== Recorded information

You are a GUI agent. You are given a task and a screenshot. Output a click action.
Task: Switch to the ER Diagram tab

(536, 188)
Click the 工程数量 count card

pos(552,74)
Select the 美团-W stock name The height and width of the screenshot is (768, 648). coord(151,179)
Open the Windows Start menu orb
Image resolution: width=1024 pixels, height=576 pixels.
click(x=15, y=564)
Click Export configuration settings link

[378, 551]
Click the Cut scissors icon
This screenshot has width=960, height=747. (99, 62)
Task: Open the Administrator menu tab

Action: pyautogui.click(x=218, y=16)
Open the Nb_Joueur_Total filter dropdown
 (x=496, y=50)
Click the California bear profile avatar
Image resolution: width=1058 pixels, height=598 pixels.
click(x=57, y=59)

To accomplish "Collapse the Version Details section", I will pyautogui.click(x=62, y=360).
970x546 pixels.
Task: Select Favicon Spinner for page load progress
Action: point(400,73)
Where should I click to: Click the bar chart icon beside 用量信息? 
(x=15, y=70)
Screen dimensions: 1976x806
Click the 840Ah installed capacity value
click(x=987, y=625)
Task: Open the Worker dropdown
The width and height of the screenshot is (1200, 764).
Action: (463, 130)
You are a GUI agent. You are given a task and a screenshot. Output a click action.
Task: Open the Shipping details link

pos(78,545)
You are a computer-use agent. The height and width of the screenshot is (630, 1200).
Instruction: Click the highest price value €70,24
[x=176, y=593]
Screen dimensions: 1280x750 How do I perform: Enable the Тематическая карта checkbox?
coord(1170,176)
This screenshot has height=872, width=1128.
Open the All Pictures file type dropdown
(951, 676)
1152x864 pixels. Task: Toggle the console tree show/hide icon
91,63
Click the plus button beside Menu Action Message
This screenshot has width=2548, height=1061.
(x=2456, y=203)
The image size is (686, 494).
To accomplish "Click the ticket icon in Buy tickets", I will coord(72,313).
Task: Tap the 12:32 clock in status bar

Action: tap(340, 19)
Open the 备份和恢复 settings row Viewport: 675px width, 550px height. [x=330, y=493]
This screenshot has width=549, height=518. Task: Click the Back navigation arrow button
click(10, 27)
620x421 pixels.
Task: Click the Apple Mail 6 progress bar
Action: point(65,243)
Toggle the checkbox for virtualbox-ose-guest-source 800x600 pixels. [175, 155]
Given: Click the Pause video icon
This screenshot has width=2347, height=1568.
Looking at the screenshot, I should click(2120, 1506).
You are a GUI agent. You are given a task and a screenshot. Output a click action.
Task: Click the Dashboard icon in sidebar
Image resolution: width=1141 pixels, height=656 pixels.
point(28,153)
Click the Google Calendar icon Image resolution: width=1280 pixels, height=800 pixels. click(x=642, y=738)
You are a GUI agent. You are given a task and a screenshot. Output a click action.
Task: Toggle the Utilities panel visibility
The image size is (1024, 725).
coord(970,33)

====

→ **What you will do**
Starting at the line above that contains "Open the Nb_Joueur_Total filter dropdown", repeat each line exactly up to and including the line that contains "Task: Toggle the Utilities panel visibility", and stop there.

→ **Finished exercise**
Open the Nb_Joueur_Total filter dropdown
 (x=496, y=50)
Click the California bear profile avatar
Image resolution: width=1058 pixels, height=598 pixels.
click(x=57, y=59)

To accomplish "Collapse the Version Details section", I will pyautogui.click(x=62, y=360).
970x546 pixels.
Task: Select Favicon Spinner for page load progress
Action: point(400,73)
Where should I click to: Click the bar chart icon beside 用量信息? 
(x=15, y=70)
Screen dimensions: 1976x806
Click the 840Ah installed capacity value
click(x=987, y=625)
Task: Open the Worker dropdown
The width and height of the screenshot is (1200, 764).
Action: (463, 130)
You are a GUI agent. You are given a task and a screenshot. Output a click action.
Task: Open the Shipping details link

pos(78,545)
You are a computer-use agent. The height and width of the screenshot is (630, 1200).
Instruction: Click the highest price value €70,24
[x=176, y=593]
Screen dimensions: 1280x750 How do I perform: Enable the Тематическая карта checkbox?
coord(1170,176)
This screenshot has height=872, width=1128.
Open the All Pictures file type dropdown
(951, 676)
1152x864 pixels. Task: Toggle the console tree show/hide icon
91,63
Click the plus button beside Menu Action Message
This screenshot has width=2548, height=1061.
(x=2456, y=203)
The image size is (686, 494).
To accomplish "Click the ticket icon in Buy tickets", I will coord(72,313).
Task: Tap the 12:32 clock in status bar

Action: tap(340, 19)
Open the 备份和恢复 settings row Viewport: 675px width, 550px height. [x=330, y=493]
This screenshot has width=549, height=518. Task: Click the Back navigation arrow button
click(10, 27)
620x421 pixels.
Task: Click the Apple Mail 6 progress bar
Action: point(65,243)
Toggle the checkbox for virtualbox-ose-guest-source 800x600 pixels. [175, 155]
Given: Click the Pause video icon
This screenshot has width=2347, height=1568.
Looking at the screenshot, I should click(2120, 1506).
You are a GUI agent. You are given a task and a screenshot. Output a click action.
Task: Click the Dashboard icon in sidebar
Image resolution: width=1141 pixels, height=656 pixels.
point(28,153)
Click the Google Calendar icon Image resolution: width=1280 pixels, height=800 pixels. click(x=642, y=738)
You are a GUI agent. You are given a task and a screenshot. Output a click action.
Task: Toggle the Utilities panel visibility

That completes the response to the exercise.